Reputation: 317
I am working with Spark 2.1 (scala 2.11).
I want to load json formatted strings with a defined schema , from a dataframe into another dataframe . I have tried out some solutions but the least expensive turns out to be the standard column function from_json . I tried out an example(https://jaceklaskowski.gitbooks.io/mastering-spark-sql/spark-sql-functions-collection.html#from_json) with this function which is giving me unexpected results .
val df = spark.read.text("testFile.txt")
df.show(false)
+----------------+
|value |
+----------------+
|{"a": 1, "b": 2}|
|{bad-record |
+----------------+
df.select(from_json(col("value"),
StructType(List(
StructField("a",IntegerType),
StructField("b",IntegerType)
))
)).show(false)
+-------------------+
|jsontostruct(value)|
+-------------------+
|[1,2] |
|null |
+-------------------+
This behavior is similar to mode:PERMISSIVE which is not the default . By default , it is set to FAILFAST mode meaning it should throw an exception whenever the input data & enforced schema are not matching.

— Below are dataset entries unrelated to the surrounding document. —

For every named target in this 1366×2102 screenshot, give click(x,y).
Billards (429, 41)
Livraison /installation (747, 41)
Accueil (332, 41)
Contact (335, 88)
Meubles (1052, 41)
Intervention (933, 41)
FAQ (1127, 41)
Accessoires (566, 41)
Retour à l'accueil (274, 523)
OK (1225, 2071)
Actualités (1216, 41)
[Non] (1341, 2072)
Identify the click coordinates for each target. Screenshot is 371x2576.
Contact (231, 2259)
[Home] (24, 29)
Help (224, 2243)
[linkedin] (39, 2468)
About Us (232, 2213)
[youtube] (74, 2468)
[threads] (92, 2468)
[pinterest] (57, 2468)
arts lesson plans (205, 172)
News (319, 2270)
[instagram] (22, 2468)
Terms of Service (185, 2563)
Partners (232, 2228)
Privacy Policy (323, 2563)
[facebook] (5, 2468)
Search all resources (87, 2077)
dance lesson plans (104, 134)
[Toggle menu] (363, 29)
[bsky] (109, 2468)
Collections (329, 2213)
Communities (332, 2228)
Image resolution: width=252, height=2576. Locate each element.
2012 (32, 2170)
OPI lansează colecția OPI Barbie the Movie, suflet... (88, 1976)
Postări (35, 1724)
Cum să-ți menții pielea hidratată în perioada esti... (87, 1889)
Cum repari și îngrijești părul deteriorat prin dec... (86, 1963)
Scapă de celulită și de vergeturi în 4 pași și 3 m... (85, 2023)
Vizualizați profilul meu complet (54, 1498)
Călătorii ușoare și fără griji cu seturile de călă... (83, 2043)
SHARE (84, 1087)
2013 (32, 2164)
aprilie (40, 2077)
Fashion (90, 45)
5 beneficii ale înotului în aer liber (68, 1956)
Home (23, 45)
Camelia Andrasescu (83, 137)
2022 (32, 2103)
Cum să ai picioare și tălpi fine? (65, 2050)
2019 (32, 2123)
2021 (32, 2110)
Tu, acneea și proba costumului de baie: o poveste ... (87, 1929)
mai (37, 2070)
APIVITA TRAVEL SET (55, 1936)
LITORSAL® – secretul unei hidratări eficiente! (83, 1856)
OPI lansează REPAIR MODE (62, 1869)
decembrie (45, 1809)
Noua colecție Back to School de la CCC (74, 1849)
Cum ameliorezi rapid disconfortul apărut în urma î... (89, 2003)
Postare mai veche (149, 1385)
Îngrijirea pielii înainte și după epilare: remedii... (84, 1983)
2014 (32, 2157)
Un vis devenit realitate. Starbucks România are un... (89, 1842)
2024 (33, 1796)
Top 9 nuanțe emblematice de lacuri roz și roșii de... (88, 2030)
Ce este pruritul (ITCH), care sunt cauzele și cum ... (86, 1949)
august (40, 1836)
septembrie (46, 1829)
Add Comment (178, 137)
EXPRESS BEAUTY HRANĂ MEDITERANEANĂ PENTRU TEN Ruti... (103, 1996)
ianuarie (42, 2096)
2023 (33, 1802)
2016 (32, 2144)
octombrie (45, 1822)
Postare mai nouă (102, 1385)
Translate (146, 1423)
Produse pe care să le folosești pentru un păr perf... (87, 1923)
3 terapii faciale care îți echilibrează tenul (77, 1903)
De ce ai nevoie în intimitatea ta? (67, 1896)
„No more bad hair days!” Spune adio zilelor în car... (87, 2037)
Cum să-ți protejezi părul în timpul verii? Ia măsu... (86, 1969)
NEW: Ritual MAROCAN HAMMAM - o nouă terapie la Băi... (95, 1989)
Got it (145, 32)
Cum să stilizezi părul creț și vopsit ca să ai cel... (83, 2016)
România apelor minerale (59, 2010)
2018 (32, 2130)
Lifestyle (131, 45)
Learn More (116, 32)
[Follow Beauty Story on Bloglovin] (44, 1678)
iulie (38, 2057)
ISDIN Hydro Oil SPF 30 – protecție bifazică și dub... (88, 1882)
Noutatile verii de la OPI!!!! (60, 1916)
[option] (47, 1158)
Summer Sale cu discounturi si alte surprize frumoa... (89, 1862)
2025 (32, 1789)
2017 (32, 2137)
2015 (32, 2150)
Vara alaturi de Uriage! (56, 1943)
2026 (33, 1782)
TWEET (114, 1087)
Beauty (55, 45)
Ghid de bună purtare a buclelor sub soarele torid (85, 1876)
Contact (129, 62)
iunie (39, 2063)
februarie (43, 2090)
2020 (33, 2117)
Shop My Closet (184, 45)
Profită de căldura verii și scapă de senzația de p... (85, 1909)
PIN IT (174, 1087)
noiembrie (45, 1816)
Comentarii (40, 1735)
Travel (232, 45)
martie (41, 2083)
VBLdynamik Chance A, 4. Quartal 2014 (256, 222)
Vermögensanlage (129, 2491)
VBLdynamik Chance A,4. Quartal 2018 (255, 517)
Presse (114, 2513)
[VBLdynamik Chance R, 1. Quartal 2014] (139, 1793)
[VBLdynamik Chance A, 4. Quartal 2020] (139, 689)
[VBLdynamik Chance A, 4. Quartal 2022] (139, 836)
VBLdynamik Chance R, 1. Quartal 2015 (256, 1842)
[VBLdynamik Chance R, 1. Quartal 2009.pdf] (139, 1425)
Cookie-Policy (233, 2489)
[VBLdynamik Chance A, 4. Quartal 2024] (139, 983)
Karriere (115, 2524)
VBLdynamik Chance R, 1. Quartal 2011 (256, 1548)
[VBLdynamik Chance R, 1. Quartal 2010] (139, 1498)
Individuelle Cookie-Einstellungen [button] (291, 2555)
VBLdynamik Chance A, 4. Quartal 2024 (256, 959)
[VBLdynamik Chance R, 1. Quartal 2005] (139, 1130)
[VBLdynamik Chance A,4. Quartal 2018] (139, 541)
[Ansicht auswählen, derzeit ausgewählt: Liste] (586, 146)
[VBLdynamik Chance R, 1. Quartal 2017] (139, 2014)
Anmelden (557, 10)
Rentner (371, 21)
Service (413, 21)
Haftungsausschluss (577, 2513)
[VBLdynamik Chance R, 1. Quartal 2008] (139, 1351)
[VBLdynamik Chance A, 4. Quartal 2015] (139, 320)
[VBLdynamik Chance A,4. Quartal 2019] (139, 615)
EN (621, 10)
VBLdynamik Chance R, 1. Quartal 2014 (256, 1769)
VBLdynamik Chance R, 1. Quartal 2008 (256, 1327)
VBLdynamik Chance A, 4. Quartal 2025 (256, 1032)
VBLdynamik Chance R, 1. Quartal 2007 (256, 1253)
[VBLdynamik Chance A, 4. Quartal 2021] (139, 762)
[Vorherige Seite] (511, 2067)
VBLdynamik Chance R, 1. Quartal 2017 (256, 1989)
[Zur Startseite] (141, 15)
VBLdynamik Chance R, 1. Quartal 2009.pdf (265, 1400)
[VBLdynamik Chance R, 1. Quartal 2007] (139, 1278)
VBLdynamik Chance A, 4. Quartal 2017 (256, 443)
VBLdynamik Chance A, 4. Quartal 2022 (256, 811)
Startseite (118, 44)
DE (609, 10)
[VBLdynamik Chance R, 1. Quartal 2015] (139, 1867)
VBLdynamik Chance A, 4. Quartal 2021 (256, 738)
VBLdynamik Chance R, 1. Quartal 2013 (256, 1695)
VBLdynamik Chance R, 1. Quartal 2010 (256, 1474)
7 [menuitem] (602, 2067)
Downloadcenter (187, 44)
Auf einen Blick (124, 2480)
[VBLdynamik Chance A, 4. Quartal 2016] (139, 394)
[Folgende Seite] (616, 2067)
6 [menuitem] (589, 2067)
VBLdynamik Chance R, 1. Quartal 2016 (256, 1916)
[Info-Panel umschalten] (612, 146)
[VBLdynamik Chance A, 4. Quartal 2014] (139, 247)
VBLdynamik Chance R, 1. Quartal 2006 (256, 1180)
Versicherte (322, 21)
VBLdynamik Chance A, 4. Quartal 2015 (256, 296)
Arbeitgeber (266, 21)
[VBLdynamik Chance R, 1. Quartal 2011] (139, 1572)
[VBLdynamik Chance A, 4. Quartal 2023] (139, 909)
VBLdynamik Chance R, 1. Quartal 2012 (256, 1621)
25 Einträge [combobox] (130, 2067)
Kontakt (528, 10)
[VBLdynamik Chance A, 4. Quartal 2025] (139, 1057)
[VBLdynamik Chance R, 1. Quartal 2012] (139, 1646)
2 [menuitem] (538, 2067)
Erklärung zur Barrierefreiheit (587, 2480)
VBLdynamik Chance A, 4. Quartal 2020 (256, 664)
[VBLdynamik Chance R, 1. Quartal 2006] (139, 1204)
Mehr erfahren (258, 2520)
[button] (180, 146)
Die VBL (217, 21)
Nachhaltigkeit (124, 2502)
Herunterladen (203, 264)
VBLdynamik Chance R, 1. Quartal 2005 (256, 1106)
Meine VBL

I tried the load the testFile.txt with DataFrameReader(JSON DataSource and FAILFAST mode ) and successfully caught an exception.
spark.read.option("mode","FAILFAST").json("test.txt").show(false)
---
Caused by: org.apache.spark.sql.catalyst.json.SparkSQLJsonProcessingException: Malformed line in FAILFAST mode: {bad-record
---
Though the Parsing Mode is same in both cases , why are respective outputs so different ?
Upvotes: 5
Views: 3636
Reputation: 3618
To add to @user11022201 answer - looks like options
argument can achieve the desired FAILFAST
behavior. The code below is in pyspark and tested with Spark 3.2.2
import pyspark
from pyspark.sql import functions as F
from pyspark.sql.types import StructType, StructField, IntegerType
spark_session = pyspark.sql.SparkSession.builder.master("local[*]").appName("test").getOrCreate()
data = [
{'value': '{"a": 1, "b": 2}'},
{'value': '{bad-record'},
]
df = spark_session.createDataFrame(data)
schema = StructType([
StructField("a", IntegerType()),
StructField("b", IntegerType())
])
# If options are empty then the error does not happen and null values are added to the dataframe
# options = {}
options = {"mode": "FAILFAST"}
parsed_json_df = df.select(F.from_json(F.col("value"), schema, options))
parsed_json_df.show()
The result of the code above is an exception, which is the desired behavior:
org.apache.spark.SparkException: Malformed records are detected in record parsing. Parse Mode: FAILFAST. To process malformed records as null result, try setting the option 'mode' as 'PERMISSIVE'.
at org.apache.spark.sql.errors.QueryExecutionErrors$.malformedRecordsDetectedInRecordParsingError(QueryExecutionErrors.scala:1236)
at org.apache.spark.sql.catalyst.util.FailureSafeParser.parse(FailureSafeParser.scala:68)
Upvotes: 1
Reputation: 8711
Note that you are reading the file as text file and converting it to json. By default, newline will be delimiter for text files and within a line if you have a valid JSON string, then it will convert correctly with the schema that you define in from_json() method.
If there are blank lines or an invalid JSON text, then you will get NULL.
Check this out:
val df = spark.read.text("in/testFile.txt")
println("Default show()")
df.show(false)
println("Using the from_json method ")
df.select(from_json(col("value"),
StructType(List(
StructField("a",IntegerType),
StructField("b",IntegerType)
))
)).show(false)
when the in/testFile.txt is with below content,
{"a": 1, "b": 2 }
it prints
Default show()
+-----------------+
|value |
+-----------------+
|{"a": 1, "b": 2 }|
+-----------------+
Using the from_json method
+--------------------+
|jsontostructs(value)|
+--------------------+
|[1,2] |
+--------------------+
when your input is with a blank line
{"a": 1, "b": 2 }
// Blank line
the result is
Default show()
+-----------------+
|value |
+-----------------+
|{"a": 1, "b": 2 }|
| |
+-----------------+
Using the from_json method
+--------------------+
|jsontostructs(value)|
+--------------------+
|[1,2] |
|null |
+--------------------+
Upvotes: 0
Reputation: 56
That is an expected behavior. from_json
is a SQL function, and there is no concept of exception (intentional one) at this level. If operation fails the result is undefined NULL
.
While from_json
provides options
argument, which allows you to set JSON reader option, this behavior, for the reason mentioned above, cannot be overridden.
On a side note default mode for DataFrameReader
is permissive.
Upvotes: 4